If you’ve seen artistic photos of waterfalls or rivers, then you’ll no doubt have seen long-exposure shots where the water is intentionally blurred to look silky-smooth while the surroundings — the rocks and trees — remain pin-sharp. It’s a great technique to give the impression of motion in a still image and it used to be something you’d need a DSLR with filters and a tripod to take. But a neat feature built right into the iPhone’s camera lets you take shots that look just as good. 
You don’t even need the latest iPhone 15 Pro or Pro Max to take advantage of this feature. It works on any iPhone launched after the iPhone 6.

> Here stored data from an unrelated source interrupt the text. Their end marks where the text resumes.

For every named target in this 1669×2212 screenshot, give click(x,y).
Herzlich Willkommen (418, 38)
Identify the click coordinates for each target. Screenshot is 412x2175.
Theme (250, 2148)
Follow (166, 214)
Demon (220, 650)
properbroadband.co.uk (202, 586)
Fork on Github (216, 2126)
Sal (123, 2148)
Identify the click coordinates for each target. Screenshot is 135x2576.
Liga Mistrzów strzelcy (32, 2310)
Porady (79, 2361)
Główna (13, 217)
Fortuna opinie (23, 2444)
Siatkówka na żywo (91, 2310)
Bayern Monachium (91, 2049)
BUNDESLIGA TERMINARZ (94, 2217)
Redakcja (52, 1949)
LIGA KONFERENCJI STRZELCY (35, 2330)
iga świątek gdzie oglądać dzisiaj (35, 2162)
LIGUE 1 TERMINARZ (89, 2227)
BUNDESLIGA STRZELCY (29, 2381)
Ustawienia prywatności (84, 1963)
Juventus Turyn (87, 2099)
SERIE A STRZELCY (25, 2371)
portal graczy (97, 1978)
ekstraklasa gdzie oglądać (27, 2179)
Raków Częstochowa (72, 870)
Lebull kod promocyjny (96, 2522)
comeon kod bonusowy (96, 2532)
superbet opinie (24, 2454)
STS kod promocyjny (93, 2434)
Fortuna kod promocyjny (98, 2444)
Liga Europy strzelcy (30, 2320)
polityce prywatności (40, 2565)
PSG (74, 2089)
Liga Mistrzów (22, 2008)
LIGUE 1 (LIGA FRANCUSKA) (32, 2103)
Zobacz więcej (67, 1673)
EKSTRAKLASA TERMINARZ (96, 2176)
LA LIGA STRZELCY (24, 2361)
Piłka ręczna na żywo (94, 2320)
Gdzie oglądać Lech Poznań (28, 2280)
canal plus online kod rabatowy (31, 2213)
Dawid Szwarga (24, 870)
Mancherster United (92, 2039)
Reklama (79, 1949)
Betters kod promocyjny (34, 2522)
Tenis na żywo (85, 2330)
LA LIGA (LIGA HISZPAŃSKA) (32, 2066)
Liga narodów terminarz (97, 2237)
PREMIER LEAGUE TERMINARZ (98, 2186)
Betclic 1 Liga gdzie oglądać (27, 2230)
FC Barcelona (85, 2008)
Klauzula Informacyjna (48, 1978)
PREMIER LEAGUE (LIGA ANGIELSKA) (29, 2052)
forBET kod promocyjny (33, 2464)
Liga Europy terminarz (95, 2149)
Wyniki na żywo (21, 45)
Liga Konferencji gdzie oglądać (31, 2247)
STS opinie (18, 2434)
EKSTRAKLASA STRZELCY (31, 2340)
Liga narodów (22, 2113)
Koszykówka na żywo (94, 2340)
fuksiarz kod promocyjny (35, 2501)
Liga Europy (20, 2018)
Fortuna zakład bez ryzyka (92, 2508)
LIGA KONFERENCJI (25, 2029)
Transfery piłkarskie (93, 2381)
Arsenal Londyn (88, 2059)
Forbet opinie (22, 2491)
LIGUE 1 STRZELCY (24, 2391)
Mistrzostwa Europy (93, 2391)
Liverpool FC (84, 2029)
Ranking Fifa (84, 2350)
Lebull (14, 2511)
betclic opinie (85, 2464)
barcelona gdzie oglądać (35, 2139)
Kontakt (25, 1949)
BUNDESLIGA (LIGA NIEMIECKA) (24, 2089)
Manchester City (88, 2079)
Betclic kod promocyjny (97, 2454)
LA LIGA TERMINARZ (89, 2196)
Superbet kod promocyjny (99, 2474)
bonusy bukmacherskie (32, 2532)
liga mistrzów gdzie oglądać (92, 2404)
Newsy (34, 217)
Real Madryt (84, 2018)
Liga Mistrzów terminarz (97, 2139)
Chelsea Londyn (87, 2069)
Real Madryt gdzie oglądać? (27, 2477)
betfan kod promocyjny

The technique uses Live Photos, a feature that turns a still image into a short animation by recording a few seconds of video when you fire the shutter. By analyzing which objects are moving, the iPhone captures the movement and blurs it. It’s also able to recognize what isn’t moving (a rock or a wall, for example) and attempts to keep those objects sharp and in focus. This lets you capture long-exposure images in even bright midday sun without using a tripod or filter. Take that, DSLRs. 
A standard image taken with the iPhone 11 Pro (left) and the same image, with the long-exposure mode enabled (right). 
Here’s how you can do it.Know what makes a good long-exposure shot
Not everything works as a long-exposure image. A close-up of a flower blowing in the breeze will just become a blurry mess, while a picture of a static car will remain, well, static. 
What you need is a scene where there are both static and moving elements. Waterfalls are common subjects, as the rushing water will be blurred while the surrounding rocks will remain solid.